On August 25, 2019, Detectives Park Choowon and Kim Beomseok of the Seoul Metropolitan Police Agency, Major Crimes division, interviewed Lee Soojung, stage name Baby Soul, at the Jongno Police Department. She was not accompanied by a lawyer at this time.

PCW: It's presently 1254 hours on August 25, 2019. This is Detective Park Choowon, along with Detective Kim Beomseok of the Seoul Metropolitan Police Agency, Major Crimes division. Currently at the Jongno Police Station to interview Lee Soojung, witness in case number, uh, 2019-532. Lee Soojung, please state your name and date of birth for the record.

LSJ: Uh, my name is Lee Soojung. My birth date is July 6, 1992.

PCW: How did you come to be at the, uh [papers shuffling] 14 Pyeongchang 6-gil address on the night of August 24, 2019?
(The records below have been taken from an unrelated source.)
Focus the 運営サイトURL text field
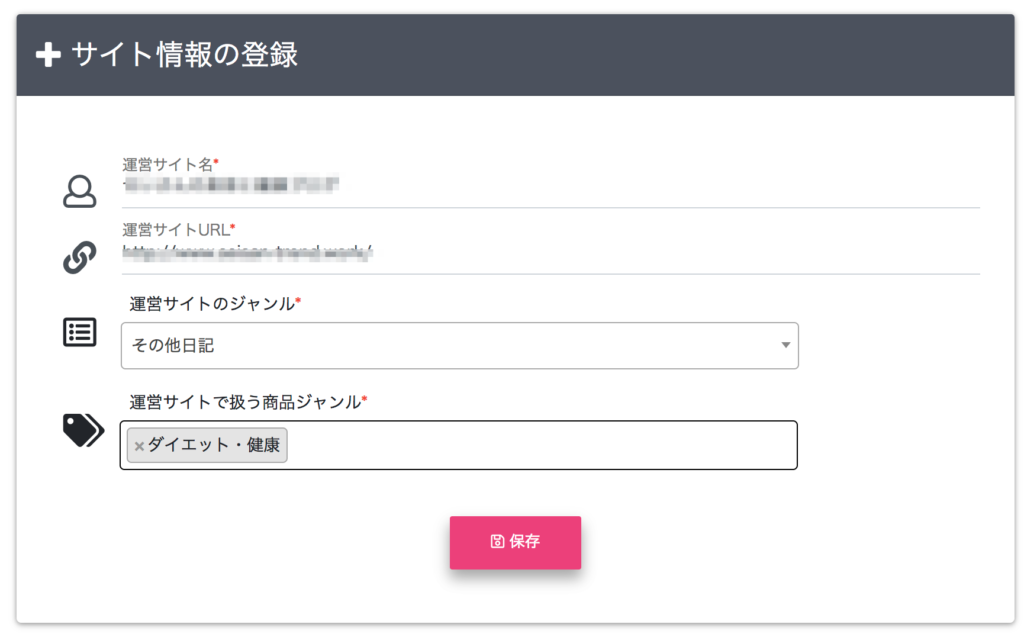1024x637 pixels. click(x=550, y=253)
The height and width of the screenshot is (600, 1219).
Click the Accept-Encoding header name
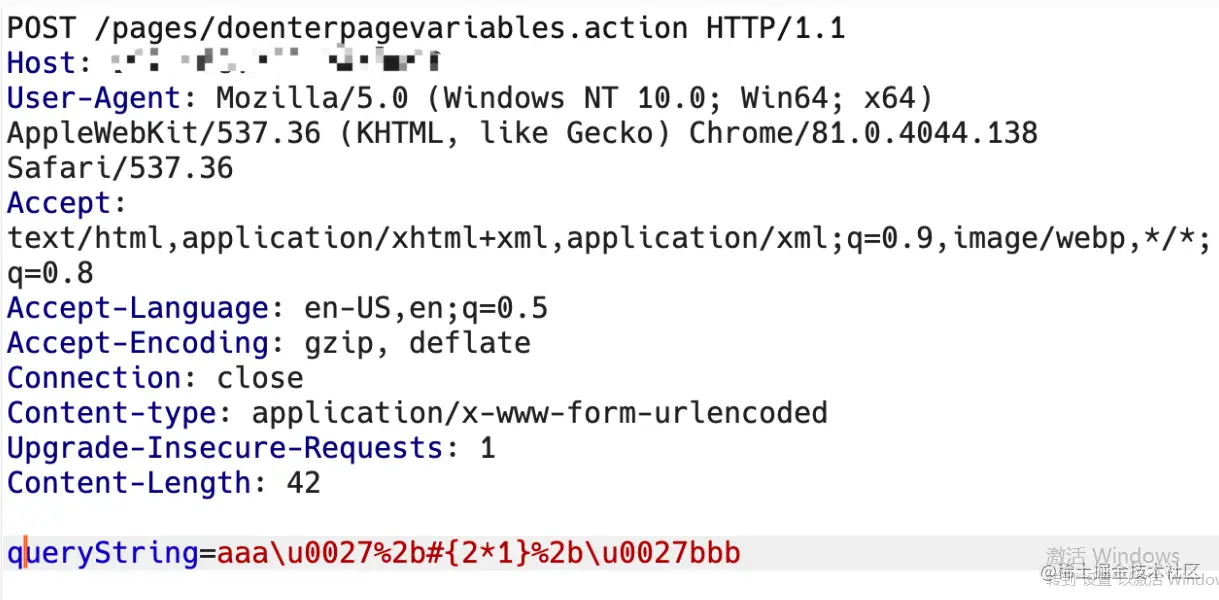[137, 343]
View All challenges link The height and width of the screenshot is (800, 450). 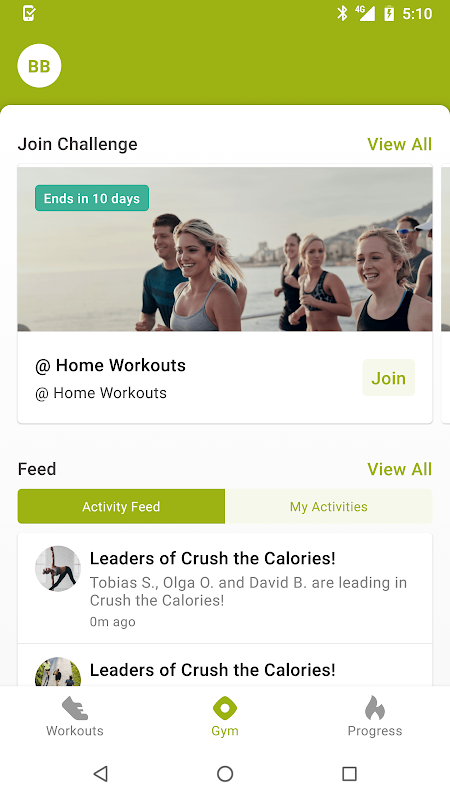pyautogui.click(x=399, y=144)
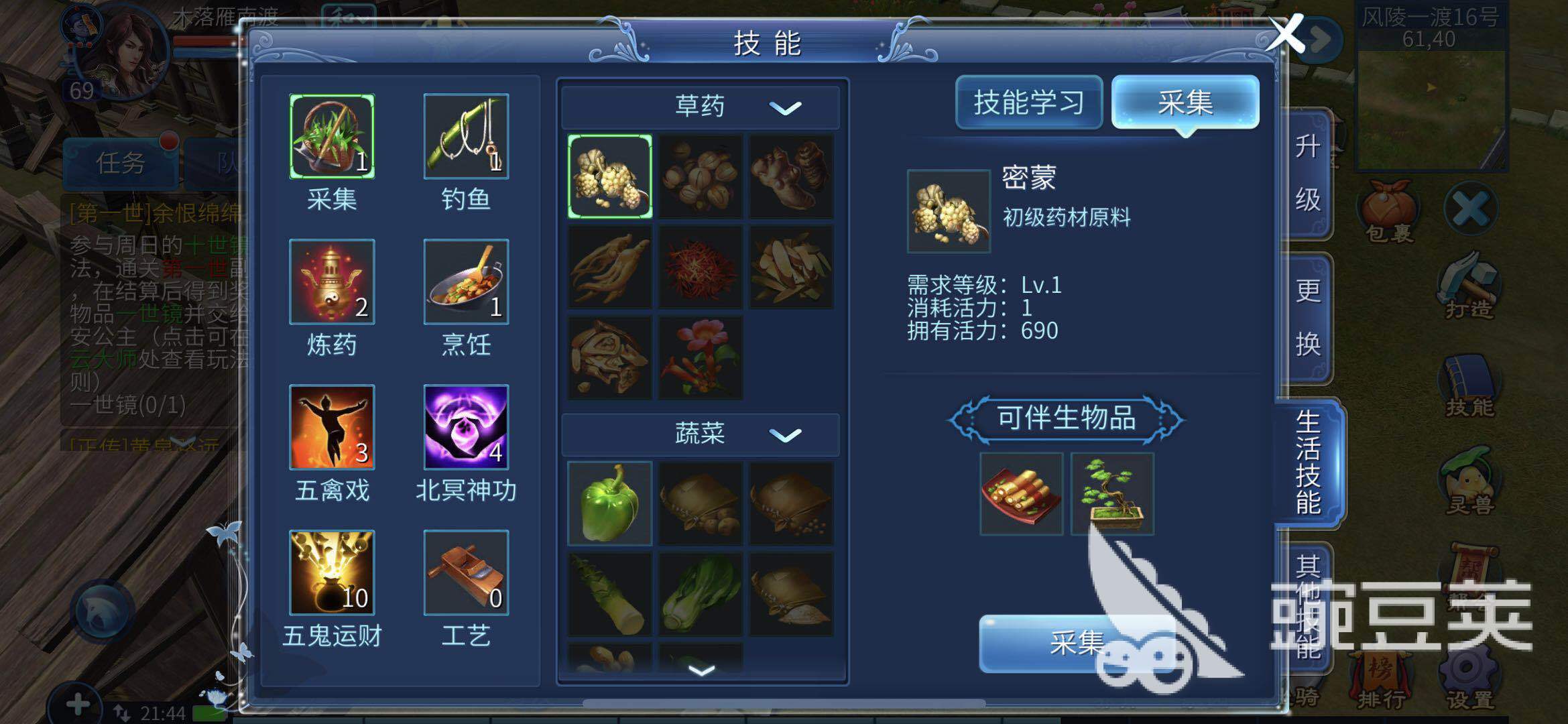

LSJ: Mijoo texted me and asked me to come.

PCW: Let the record show that Lee Soojung is referring to Lee Mijoo, legal name Lee Seungah.

KBS: And so you came over?

LSJ: Well, she said it was an emergency and [clears throat] you know, she's had a history of alcoholism and I thought that she might be hurt.





In the time it takes Soojung to arrive, Mijoo smokes four cigarettes in quick succession, lit with matches that she'd found in one of Junhyeok's kitchen drawers, because rooting around in there seemed preferable to lifting the lighter from his pockets.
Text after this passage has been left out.